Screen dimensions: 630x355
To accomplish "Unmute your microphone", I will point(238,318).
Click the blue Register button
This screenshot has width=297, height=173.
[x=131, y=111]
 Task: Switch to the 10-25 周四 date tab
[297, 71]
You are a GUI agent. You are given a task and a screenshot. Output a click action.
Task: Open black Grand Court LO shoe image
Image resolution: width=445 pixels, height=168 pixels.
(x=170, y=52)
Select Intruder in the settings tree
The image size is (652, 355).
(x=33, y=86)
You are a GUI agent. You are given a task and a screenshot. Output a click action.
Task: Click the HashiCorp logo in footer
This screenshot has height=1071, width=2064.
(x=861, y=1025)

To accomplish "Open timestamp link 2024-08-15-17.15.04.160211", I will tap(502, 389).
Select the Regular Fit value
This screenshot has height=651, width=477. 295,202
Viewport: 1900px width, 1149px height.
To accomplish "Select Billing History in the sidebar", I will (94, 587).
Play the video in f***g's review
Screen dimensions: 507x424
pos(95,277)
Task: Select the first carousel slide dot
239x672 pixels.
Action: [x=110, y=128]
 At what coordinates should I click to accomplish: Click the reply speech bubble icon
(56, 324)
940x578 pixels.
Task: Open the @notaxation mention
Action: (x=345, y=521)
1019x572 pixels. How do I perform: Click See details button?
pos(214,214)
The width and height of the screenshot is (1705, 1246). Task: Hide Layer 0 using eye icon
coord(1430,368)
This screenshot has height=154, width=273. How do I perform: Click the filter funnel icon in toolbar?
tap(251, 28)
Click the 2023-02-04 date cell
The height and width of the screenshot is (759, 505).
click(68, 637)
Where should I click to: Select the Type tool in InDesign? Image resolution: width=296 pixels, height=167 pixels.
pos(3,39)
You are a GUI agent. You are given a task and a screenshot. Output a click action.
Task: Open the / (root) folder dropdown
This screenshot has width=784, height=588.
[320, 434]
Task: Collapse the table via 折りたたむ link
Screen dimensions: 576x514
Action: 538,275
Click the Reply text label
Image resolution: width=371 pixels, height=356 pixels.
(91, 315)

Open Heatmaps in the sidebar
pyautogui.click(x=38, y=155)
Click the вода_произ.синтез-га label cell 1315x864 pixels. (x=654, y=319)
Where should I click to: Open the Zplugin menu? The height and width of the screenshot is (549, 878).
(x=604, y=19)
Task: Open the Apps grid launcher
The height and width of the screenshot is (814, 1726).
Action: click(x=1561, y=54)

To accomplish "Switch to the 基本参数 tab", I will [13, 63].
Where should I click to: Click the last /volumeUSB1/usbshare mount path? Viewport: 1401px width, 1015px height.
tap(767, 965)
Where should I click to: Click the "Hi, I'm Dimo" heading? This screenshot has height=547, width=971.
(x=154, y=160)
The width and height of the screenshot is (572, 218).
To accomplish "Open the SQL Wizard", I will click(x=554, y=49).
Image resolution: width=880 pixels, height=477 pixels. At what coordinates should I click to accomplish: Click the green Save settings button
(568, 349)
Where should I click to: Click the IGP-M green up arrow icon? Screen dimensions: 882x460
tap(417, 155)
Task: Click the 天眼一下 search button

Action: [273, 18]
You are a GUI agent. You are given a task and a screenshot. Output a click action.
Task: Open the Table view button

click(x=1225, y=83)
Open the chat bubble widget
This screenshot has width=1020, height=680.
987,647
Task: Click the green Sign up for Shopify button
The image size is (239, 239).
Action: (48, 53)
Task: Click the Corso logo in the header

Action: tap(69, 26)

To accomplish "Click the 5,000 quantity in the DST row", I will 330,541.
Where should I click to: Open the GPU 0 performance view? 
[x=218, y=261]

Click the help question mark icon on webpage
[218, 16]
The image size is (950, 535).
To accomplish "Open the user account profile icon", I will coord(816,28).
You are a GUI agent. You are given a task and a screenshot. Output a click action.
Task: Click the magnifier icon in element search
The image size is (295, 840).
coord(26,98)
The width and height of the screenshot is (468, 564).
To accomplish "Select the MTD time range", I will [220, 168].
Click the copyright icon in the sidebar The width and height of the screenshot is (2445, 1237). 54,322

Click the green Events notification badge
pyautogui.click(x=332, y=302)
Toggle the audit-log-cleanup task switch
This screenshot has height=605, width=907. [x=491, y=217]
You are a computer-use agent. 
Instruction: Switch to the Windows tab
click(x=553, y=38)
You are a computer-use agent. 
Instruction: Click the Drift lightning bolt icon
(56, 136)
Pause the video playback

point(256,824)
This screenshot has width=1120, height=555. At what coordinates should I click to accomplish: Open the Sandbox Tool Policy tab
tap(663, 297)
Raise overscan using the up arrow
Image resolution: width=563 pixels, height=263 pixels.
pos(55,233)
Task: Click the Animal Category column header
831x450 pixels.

→ **Task requirements**
Convert every line above into a Markdown table, skipping the blank ones. Put the row number in a column headed "Row" and the line itself in a column headed "Line".

→ **Result**
| Row | Line |
|---|---|
| 1 | Screen dimensions: 630x355 |
| 2 | To accomplish "Unmute your microphone", I will point(238,318). |
| 3 | Click the blue Register button |
| 4 | This screenshot has width=297, height=173. |
| 5 | [x=131, y=111] |
| 6 |  Task: Switch to the 10-25 周四 date tab |
| 7 | [297, 71] |
| 8 | You are a GUI agent. You are given a task and a screenshot. Output a click action. |
| 9 | Task: Open black Grand Court LO shoe image |
| 10 | Image resolution: width=445 pixels, height=168 pixels. |
| 11 | (x=170, y=52) |
| 12 | Select Intruder in the settings tree |
| 13 | The image size is (652, 355). |
| 14 | (x=33, y=86) |
| 15 | You are a GUI agent. You are given a task and a screenshot. Output a click action. |
| 16 | Task: Click the HashiCorp logo in footer |
| 17 | This screenshot has height=1071, width=2064. |
| 18 | (x=861, y=1025) |
| 19 | To accomplish "Open timestamp link 2024-08-15-17.15.04.160211", I will tap(502, 389). |
| 20 | Select the Regular Fit value |
| 21 | This screenshot has height=651, width=477. 295,202 |
| 22 | Viewport: 1900px width, 1149px height. |
| 23 | To accomplish "Select Billing History in the sidebar", I will (94, 587). |
| 24 | Play the video in f***g's review |
| 25 | Screen dimensions: 507x424 |
| 26 | pos(95,277) |
| 27 | Task: Select the first carousel slide dot |
| 28 | 239x672 pixels. |
| 29 | Action: [x=110, y=128] |
| 30 |  At what coordinates should I click to accomplish: Click the reply speech bubble icon |
| 31 | (56, 324) |
| 32 | 940x578 pixels. |
| 33 | Task: Open the @notaxation mention |
| 34 | Action: (x=345, y=521) |
| 35 | 1019x572 pixels. How do I perform: Click See details button? |
| 36 | pos(214,214) |
| 37 | The width and height of the screenshot is (1705, 1246). Task: Hide Layer 0 using eye icon |
| 38 | coord(1430,368) |
| 39 | This screenshot has height=154, width=273. How do I perform: Click the filter funnel icon in toolbar? |
| 40 | tap(251, 28) |
| 41 | Click the 2023-02-04 date cell |
| 42 | The height and width of the screenshot is (759, 505). |
| 43 | click(68, 637) |
| 44 | Where should I click to: Select the Type tool in InDesign? Image resolution: width=296 pixels, height=167 pixels. |
| 45 | pos(3,39) |
| 46 | You are a GUI agent. You are given a task and a screenshot. Output a click action. |
| 47 | Task: Open the / (root) folder dropdown |
| 48 | This screenshot has width=784, height=588. |
| 49 | [320, 434] |
| 50 | Task: Collapse the table via 折りたたむ link |
| 51 | Screen dimensions: 576x514 |
| 52 | Action: 538,275 |
| 53 | Click the Reply text label |
| 54 | Image resolution: width=371 pixels, height=356 pixels. |
| 55 | (91, 315) |
| 56 | Open Heatmaps in the sidebar |
| 57 | pyautogui.click(x=38, y=155) |
| 58 | Click the вода_произ.синтез-га label cell 1315x864 pixels. (x=654, y=319) |
| 59 | Where should I click to: Open the Zplugin menu? The height and width of the screenshot is (549, 878). |
| 60 | (x=604, y=19) |
| 61 | Task: Open the Apps grid launcher |
| 62 | The height and width of the screenshot is (814, 1726). |
| 63 | Action: click(x=1561, y=54) |
| 64 | To accomplish "Switch to the 基本参数 tab", I will [13, 63]. |
| 65 | Where should I click to: Click the last /volumeUSB1/usbshare mount path? Viewport: 1401px width, 1015px height. |
| 66 | tap(767, 965) |
| 67 | Where should I click to: Click the "Hi, I'm Dimo" heading? This screenshot has height=547, width=971. |
| 68 | (x=154, y=160) |
| 69 | The width and height of the screenshot is (572, 218). |
| 70 | To accomplish "Open the SQL Wizard", I will click(x=554, y=49). |
| 71 | Image resolution: width=880 pixels, height=477 pixels. At what coordinates should I click to accomplish: Click the green Save settings button |
| 72 | (568, 349) |
| 73 | Where should I click to: Click the IGP-M green up arrow icon? Screen dimensions: 882x460 |
| 74 | tap(417, 155) |
| 75 | Task: Click the 天眼一下 search button |
| 76 | Action: [273, 18] |
| 77 | You are a GUI agent. You are given a task and a screenshot. Output a click action. |
| 78 | Task: Open the Table view button |
| 79 | click(x=1225, y=83) |
| 80 | Open the chat bubble widget |
| 81 | This screenshot has width=1020, height=680. |
| 82 | 987,647 |
| 83 | Task: Click the green Sign up for Shopify button |
| 84 | The image size is (239, 239). |
| 85 | Action: (48, 53) |
| 86 | Task: Click the Corso logo in the header |
| 87 | Action: tap(69, 26) |
| 88 | To accomplish "Click the 5,000 quantity in the DST row", I will 330,541. |
| 89 | Where should I click to: Open the GPU 0 performance view?  |
| 90 | [x=218, y=261] |
| 91 | Click the help question mark icon on webpage |
| 92 | [218, 16] |
| 93 | The image size is (950, 535). |
| 94 | To accomplish "Open the user account profile icon", I will coord(816,28). |
| 95 | You are a GUI agent. You are given a task and a screenshot. Output a click action. |
| 96 | Task: Click the magnifier icon in element search |
| 97 | The image size is (295, 840). |
| 98 | coord(26,98) |
| 99 | The width and height of the screenshot is (468, 564). |
| 100 | To accomplish "Select the MTD time range", I will [220, 168]. |
| 101 | Click the copyright icon in the sidebar The width and height of the screenshot is (2445, 1237). 54,322 |
| 102 | Click the green Events notification badge |
| 103 | pyautogui.click(x=332, y=302) |
| 104 | Toggle the audit-log-cleanup task switch |
| 105 | This screenshot has height=605, width=907. [x=491, y=217] |
| 106 | You are a computer-use agent.  |
| 107 | Instruction: Switch to the Windows tab |
| 108 | click(x=553, y=38) |
| 109 | You are a computer-use agent.  |
| 110 | Instruction: Click the Drift lightning bolt icon |
| 111 | (56, 136) |
| 112 | Pause the video playback |
| 113 | point(256,824) |
| 114 | This screenshot has width=1120, height=555. At what coordinates should I click to accomplish: Open the Sandbox Tool Policy tab |
| 115 | tap(663, 297) |
| 116 | Raise overscan using the up arrow |
| 117 | Image resolution: width=563 pixels, height=263 pixels. |
| 118 | pos(55,233) |
| 119 | Task: Click the Animal Category column header |
| 120 | 831x450 pixels. |